The $650 million total eclipses the previous record set by the Museum of Fine Arts with its $504 million campaign, completed in 2008, for its own recent expansion.
Once the Peabody Essex’s campaign and expansion are completed in 2016, the museum projects that it will have an endowment of $630 million. The MFA’s current endowment is $548 million.
Flexing that kind of fund-raising muscle is sure to get attention, especially during an economic recession.
“This is big, really big,’’ said Patricia Jacoby, the former MFA deputy director who led that museum’s fund-raising effort.
The Peabody Essex will devote $350 million of the campaign total to its endowment, a move the museum says will propel its endowment into the top 10 among art museums nationwide.
Of the rest of the campaign, $200 million will fund the museum’s 175,000-square-foot expansion. Another $100 million will pay for infrastructure improvements and other initiatives.
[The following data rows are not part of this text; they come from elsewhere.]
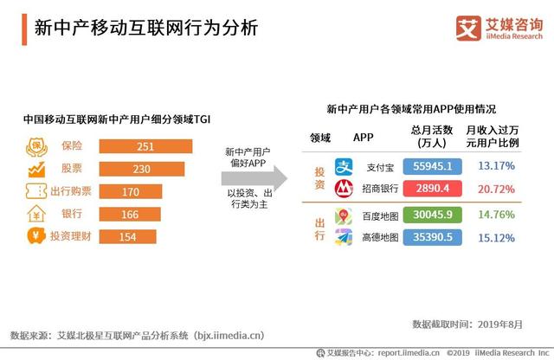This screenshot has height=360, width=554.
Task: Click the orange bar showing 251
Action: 145,146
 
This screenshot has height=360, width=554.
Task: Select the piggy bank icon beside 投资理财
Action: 37,236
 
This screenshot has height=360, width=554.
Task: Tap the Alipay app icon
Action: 345,165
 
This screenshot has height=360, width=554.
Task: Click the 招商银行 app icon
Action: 345,188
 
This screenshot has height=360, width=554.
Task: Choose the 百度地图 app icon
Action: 345,214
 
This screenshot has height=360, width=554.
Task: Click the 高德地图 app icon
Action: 345,236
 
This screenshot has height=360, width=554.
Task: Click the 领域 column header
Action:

With these plans, the 212-year-old museum will nearly double the amount it can draw each year from endowment proceeds, raising the percentage of the annual budget the endowment covers from its current level of 24 percent to 55 percent.
That will create stability even in times of economic turmoil.
The museum’s focus on endowment is a departure at a time when institutions often emphasize building expansions to entice donors.
“Too many times art museums have found themselves investing way too much money in an expansion project and then not have the capability to support it long term,’’ said the Peabody Essex executive director, Dan Monroe. “This is a bit unorthodox, but we’ve got a strong financial base, and we’re thinking about the long term.’’
The expansion will add up to 75,000 square feet in gallery space, along with more education space and improvements for storage and conservation.
The Peabody Essex’s 2003 expansion, designed by Moshe Safdie, will remain untouched, as will the historic East India Marine Hall.
Because of its limited footprint, sections of the museum built in the 1950s and 1980s - spaces currently housing a restaurant and utilities - will be demolished to make way for new construction.